Text section:
Jose Mourinho’s emotions are coming under control; on the touchline, he looks moody and celebrates with what could be considered to be an almost aggressive nature.
From running down the touchline at Old Trafford when manager of Porto or berating officials as a manager in the Premier League, Jose Mourinho has always been considered as box office entertainment.
Jose Mourinho’s Emotions are More Controlled at Tottenham Hotspur
Bans for commenting on officials’ decisions have been commonplace in the Portuguese managers’ turbulent yet successful career. When it comes to trophies, Jose Mourinho is the boss. Criticism is fired at him from all quarters but his results cannot be argued with over his career.
His arrival at Tottenham Hotspur in November 2019 replacing the sacked Mauricio Pochettino raised many eyebrows. After an uneasy spell at Manchester United, where he still brought silverware, Mourinho turned his hand to punditry but when the Spurs job came up, he was installed within hours of Pochettino’s departure.
A clearly emotional and passionate character that now feels that side of him is more under control.
Mourinho Has Not Lost His Passion
Speaking to Sky Sports , Mourinho said:
“I haven’t lost my passion, but I am more experienced and have more emotional control.”
Mourinho has realised that being banned and paying fines for comments is not going to help anyone, let alone himself. Yet he sometimes cuts a moody presence on the touchline.
The pandemic has meant that fans and commentators alike get to hear much more of what managers are saying at pitchside. “Work harder Dele,” “Great work Tanguy”, “smarter boys, smarter” are just some examples that have been heard from the Portuguese managers’ touchline.

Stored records
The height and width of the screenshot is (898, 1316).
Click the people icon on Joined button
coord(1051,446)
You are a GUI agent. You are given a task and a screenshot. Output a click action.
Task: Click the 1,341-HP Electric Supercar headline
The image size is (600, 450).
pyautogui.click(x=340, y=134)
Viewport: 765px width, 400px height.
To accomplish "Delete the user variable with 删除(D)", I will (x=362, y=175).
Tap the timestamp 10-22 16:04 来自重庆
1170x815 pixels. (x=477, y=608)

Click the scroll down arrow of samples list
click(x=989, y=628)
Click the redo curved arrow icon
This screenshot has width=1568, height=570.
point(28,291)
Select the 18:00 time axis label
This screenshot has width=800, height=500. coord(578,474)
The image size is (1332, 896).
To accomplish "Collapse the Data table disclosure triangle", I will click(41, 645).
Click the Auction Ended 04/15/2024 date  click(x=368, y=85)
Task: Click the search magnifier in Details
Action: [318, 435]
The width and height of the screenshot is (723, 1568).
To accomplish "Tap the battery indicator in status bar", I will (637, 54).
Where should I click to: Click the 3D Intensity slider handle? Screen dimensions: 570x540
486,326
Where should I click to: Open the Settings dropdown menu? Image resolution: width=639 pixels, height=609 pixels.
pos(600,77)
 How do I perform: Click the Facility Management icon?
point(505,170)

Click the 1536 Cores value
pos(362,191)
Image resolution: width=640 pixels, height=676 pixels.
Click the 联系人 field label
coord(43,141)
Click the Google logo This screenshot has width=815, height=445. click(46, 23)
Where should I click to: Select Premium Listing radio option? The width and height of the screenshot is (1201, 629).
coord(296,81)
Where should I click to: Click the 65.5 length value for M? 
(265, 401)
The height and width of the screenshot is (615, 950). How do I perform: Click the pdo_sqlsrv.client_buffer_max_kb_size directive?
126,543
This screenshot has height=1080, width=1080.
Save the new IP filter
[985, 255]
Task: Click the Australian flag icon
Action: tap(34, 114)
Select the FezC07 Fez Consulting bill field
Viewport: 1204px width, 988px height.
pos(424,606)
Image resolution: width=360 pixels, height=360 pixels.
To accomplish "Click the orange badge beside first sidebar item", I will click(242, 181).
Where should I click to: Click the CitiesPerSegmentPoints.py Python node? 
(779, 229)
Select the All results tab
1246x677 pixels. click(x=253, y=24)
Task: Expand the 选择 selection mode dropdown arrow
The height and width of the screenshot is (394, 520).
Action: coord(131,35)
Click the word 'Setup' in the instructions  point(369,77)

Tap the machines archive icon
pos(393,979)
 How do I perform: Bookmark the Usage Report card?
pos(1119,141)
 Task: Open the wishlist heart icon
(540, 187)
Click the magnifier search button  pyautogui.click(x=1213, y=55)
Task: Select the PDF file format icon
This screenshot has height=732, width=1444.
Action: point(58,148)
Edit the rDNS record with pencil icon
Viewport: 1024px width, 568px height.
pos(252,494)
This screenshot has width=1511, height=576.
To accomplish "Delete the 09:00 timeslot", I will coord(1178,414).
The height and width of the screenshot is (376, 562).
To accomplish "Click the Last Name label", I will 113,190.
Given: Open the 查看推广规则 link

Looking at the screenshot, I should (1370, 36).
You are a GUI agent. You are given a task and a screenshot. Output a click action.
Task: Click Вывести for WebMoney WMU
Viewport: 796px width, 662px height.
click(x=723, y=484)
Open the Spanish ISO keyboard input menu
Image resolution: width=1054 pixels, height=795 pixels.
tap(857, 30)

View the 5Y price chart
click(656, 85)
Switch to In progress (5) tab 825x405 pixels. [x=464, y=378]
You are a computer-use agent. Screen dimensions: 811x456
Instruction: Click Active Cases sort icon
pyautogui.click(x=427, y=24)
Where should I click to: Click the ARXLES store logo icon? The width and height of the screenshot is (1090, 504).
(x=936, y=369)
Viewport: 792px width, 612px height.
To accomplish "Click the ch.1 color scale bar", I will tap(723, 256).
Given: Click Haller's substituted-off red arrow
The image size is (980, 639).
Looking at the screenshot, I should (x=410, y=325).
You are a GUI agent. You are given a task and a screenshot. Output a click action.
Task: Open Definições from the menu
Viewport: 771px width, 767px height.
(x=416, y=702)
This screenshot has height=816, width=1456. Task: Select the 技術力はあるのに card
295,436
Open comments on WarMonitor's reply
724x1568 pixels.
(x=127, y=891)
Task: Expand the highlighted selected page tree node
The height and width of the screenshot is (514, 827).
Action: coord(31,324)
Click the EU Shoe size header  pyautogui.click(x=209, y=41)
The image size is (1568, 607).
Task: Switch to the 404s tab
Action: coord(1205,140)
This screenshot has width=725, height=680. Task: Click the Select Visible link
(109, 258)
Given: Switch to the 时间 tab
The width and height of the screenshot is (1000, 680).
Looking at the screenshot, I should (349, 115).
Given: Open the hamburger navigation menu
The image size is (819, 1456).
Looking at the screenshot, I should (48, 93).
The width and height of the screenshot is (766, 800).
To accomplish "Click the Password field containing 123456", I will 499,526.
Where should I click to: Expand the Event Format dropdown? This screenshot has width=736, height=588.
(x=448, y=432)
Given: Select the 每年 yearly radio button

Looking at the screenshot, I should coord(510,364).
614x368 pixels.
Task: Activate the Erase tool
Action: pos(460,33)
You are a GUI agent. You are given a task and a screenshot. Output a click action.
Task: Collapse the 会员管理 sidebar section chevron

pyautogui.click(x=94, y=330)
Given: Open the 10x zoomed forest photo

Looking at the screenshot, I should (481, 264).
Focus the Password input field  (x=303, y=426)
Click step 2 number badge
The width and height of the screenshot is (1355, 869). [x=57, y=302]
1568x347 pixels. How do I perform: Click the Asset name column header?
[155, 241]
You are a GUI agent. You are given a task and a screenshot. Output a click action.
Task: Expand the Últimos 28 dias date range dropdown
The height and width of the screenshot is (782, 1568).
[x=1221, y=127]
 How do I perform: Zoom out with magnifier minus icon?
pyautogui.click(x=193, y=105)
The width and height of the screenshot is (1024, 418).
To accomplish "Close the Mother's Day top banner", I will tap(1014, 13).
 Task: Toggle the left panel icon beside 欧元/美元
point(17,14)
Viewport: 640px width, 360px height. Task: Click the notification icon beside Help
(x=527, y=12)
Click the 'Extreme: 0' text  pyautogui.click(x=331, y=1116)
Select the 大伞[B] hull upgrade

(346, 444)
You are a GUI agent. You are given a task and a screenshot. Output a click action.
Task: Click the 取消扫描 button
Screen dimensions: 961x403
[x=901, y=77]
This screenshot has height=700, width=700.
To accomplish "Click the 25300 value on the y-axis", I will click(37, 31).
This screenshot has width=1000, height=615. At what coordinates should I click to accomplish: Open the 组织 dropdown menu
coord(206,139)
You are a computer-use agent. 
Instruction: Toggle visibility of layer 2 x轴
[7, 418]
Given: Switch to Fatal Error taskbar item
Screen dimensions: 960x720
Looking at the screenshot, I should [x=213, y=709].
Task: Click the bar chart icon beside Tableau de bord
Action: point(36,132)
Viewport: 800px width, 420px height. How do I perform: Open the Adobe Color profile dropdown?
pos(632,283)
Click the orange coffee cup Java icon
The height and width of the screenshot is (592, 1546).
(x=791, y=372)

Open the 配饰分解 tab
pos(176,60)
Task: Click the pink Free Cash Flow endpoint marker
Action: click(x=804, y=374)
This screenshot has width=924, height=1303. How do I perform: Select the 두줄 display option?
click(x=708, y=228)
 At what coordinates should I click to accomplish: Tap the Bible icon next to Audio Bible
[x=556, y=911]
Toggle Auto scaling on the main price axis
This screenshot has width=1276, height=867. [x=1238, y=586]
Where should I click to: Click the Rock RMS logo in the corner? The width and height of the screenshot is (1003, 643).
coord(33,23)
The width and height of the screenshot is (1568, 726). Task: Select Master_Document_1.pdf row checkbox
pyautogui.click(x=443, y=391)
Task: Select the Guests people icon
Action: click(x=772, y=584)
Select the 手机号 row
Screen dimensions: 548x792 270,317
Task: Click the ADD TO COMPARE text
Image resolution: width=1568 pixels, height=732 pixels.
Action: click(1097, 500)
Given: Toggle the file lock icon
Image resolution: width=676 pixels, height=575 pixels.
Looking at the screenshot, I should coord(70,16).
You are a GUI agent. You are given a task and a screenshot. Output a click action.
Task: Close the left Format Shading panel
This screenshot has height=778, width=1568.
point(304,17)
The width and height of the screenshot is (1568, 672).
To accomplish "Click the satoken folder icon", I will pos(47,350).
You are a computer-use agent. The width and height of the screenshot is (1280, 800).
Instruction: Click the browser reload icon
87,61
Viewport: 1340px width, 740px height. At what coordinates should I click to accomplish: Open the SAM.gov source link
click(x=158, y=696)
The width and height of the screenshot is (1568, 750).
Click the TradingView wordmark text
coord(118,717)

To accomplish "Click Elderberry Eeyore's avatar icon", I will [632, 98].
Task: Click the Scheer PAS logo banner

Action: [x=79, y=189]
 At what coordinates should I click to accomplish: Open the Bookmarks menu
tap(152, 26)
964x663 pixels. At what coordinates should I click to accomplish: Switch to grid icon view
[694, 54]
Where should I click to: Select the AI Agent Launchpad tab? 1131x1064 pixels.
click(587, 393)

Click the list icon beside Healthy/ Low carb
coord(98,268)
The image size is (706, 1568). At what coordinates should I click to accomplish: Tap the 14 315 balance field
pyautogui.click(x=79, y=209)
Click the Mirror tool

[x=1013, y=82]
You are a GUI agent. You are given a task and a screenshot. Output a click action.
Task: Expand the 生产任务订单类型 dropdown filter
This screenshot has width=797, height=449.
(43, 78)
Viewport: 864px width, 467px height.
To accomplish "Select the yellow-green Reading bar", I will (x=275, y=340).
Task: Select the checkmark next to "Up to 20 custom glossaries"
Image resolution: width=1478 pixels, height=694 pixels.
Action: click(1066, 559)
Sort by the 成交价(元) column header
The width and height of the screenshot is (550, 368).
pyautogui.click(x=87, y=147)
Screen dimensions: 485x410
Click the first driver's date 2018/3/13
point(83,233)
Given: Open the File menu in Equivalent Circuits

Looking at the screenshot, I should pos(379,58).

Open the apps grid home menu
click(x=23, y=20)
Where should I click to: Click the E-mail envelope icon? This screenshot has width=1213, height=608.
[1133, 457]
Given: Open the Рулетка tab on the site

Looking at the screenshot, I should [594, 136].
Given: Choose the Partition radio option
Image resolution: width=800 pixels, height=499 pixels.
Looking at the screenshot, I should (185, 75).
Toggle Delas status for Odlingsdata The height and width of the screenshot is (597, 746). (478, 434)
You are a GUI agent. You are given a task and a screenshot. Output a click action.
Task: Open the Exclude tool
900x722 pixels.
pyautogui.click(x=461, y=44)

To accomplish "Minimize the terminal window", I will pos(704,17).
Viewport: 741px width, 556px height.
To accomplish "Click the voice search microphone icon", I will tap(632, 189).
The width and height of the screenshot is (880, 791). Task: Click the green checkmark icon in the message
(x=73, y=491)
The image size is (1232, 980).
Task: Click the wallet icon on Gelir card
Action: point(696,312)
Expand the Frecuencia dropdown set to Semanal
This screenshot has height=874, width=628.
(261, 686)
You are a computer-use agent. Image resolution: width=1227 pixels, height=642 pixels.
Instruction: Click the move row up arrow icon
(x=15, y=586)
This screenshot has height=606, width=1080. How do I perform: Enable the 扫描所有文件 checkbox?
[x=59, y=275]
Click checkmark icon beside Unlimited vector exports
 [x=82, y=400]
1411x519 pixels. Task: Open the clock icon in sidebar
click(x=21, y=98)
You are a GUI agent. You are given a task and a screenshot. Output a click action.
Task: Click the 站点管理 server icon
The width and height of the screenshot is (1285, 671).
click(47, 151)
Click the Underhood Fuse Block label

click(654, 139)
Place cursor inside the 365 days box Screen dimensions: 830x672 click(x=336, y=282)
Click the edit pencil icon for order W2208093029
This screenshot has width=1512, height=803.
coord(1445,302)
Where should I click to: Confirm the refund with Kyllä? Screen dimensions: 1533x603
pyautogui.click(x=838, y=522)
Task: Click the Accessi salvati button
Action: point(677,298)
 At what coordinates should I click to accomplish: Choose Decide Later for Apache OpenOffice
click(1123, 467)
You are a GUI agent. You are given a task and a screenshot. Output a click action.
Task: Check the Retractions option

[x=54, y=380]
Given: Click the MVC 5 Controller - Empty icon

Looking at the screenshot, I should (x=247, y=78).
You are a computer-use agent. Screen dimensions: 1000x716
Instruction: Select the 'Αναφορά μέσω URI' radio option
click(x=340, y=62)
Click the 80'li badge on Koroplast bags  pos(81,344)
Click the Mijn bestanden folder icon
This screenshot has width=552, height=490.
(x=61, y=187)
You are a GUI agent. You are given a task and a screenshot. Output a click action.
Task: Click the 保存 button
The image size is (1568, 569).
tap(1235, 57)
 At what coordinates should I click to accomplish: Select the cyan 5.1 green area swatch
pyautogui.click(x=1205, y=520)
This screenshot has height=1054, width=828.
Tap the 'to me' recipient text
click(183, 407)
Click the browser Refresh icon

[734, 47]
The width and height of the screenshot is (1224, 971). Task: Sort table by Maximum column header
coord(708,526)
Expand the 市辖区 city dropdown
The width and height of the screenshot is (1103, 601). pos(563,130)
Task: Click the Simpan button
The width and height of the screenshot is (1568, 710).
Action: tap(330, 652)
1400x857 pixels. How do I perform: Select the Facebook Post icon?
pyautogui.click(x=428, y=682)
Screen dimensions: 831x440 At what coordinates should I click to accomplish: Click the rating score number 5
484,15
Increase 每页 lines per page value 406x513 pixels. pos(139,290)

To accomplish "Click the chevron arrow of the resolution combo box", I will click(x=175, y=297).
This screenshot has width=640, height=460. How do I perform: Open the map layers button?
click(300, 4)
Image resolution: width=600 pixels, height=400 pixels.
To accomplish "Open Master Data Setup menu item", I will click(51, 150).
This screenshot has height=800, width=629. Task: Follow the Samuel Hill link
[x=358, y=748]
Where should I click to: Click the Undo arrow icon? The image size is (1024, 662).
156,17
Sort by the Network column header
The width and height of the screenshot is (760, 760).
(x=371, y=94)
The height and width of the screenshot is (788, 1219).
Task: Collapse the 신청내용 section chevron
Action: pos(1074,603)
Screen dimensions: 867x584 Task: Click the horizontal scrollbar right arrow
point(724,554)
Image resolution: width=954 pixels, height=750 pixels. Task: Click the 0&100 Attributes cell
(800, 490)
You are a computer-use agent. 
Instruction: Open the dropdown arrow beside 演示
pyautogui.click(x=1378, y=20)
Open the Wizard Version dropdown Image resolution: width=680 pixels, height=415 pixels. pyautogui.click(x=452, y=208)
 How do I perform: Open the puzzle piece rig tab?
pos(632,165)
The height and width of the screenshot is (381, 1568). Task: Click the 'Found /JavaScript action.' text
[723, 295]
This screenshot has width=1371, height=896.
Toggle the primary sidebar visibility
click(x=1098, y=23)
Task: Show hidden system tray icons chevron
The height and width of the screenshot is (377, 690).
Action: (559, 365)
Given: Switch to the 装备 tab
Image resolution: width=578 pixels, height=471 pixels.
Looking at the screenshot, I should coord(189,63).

Activity list:
1. Summarize the article about Jose Mourinho in two sentences.
2. According to the article about Jose Mourinho, when did he arrive at Tottenham Hotspur?
3. Reproduce word for word the part of the article about Jose Mourinho between "From running down" and "of Pochettino’s departure.", inclusive.
The records are separate material from the article about Jose Mourinho.

Results for each task:
1. Jose Mourinho, long seen as box office entertainment and often banned for commenting on officials, took over at Tottenham Hotspur in November 2019 after Mauricio Pochettino was sacked. He told Sky Sports that he has not lost his passion but is more experienced and has more emotional control, though he still sometimes cuts a moody presence on the touchline.

2. He arrived in November 2019.

3.
From running down the touchline at Old Trafford when manager of Porto or berating officials as a manager in the Premier League, Jose Mourinho has always been considered as box office entertainment.
Jose Mourinho’s Emotions are More Controlled at Tottenham Hotspur
Bans for commenting on officials’ decisions have been commonplace in the Portuguese managers’ turbulent yet successful career. When it comes to trophies, Jose Mourinho is the boss. Criticism is fired at him from all quarters but his results cannot be argued with over his career.
His arrival at Tottenham Hotspur in November 2019 replacing the sacked Mauricio Pochettino raised many eyebrows. After an uneasy spell at Manchester United, where he still brought silverware, Mourinho turned his hand to punditry but when the Spurs job came up, he was installed within hours of Pochettino’s departure.